Extract —
==========
Generally, there are two basic approaches to mapping with LIDARs: feature extraction and scan matching. The first method extracts features (also called landmarks) from the LIDAR data; these features are added to the state vector and loops are closed using data association algorithms like Joint Compatibility Branch and Bound (JCBB) [1]. The features used often depend on the environment: in indoor settings, lines, corners and curves have been used [2–7]. Outdoors, the hand-written tree detector originally developed for the Victoria Park dataset [8] has been used almost universally (see [9–13] for representative examples). Naturally, tree detectors work poorly in offices, and corner detectors work poorly in forests. The lack of a general-purpose feature detector that works well in varied environments has been an impediment to robust feature-based systems.

The alternative LIDAR approach, scan matching, directly matches point clouds. This approach dispenses entirely with features and leads to map constraints that directly relate two poses. Scan matching systems are much more adaptable: their performance does not depend on the world containing straight lines, corners, or trees. However scan matching has a major disadvantage: it tends to create dense pose graphs that significantly increase the computational cost of computing a posterior map. For example, suppose that a particular object is visible from a large number of poses. In a scan matching approach, this will lead to constraints between each pair of poses: the graph becomes fully connected and has O(N²) edges. In contrast, a feature based approach would have an edge from each pose to the landmark: just O(N) edges.
==========
Given data —
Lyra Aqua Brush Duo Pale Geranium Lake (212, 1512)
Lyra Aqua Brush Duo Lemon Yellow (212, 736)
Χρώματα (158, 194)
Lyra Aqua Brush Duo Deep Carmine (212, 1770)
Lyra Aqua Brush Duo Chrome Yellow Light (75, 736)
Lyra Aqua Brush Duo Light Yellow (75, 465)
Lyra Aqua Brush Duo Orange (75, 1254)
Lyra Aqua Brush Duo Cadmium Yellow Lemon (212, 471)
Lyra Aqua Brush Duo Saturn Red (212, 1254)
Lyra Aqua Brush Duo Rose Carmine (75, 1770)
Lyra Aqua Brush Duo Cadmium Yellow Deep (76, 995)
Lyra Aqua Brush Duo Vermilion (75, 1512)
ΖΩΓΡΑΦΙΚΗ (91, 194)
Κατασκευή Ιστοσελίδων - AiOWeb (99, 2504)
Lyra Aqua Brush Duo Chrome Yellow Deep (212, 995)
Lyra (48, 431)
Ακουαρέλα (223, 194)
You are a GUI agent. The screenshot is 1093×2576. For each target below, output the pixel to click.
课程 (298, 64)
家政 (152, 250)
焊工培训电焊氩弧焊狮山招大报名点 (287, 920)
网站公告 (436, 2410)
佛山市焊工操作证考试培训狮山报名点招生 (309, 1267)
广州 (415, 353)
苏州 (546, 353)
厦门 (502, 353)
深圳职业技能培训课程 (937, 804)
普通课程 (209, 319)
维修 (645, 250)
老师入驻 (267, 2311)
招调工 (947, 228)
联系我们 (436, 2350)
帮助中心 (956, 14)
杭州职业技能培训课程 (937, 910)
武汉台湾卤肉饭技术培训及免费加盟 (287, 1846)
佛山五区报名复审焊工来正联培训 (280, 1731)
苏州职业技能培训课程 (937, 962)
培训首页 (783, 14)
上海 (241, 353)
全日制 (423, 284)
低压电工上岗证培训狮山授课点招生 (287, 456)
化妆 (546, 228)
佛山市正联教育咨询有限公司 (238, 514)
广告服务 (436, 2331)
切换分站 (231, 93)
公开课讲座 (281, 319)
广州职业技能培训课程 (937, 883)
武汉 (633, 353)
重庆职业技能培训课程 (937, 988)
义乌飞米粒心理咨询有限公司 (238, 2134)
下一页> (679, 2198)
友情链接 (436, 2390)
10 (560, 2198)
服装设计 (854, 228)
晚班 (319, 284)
==========
To be done — How does the passage of the LIDAR mapping text that opens with the words containing "Generally, there are" and closes with "robust feature-based systems." read once every "forests" is replaced with "woodlands"?

Output of the task —
Generally, there are two basic approaches to mapping with LIDARs: feature extraction and scan matching. The first method extracts features (also called landmarks) from the LIDAR data; these features are added to the state vector and loops are closed using data association algorithms like Joint Compatibility Branch and Bound (JCBB) [1]. The features used often depend on the environment: in indoor settings, lines, corners and curves have been used [2–7]. Outdoors, the hand-written tree detector originally developed for the Victoria Park dataset [8] has been used almost universally (see [9–13] for representative examples). Naturally, tree detectors work poorly in offices, and corner detectors work poorly in woodlands. The lack of a general-purpose feature detector that works well in varied environments has been an impediment to robust feature-based systems.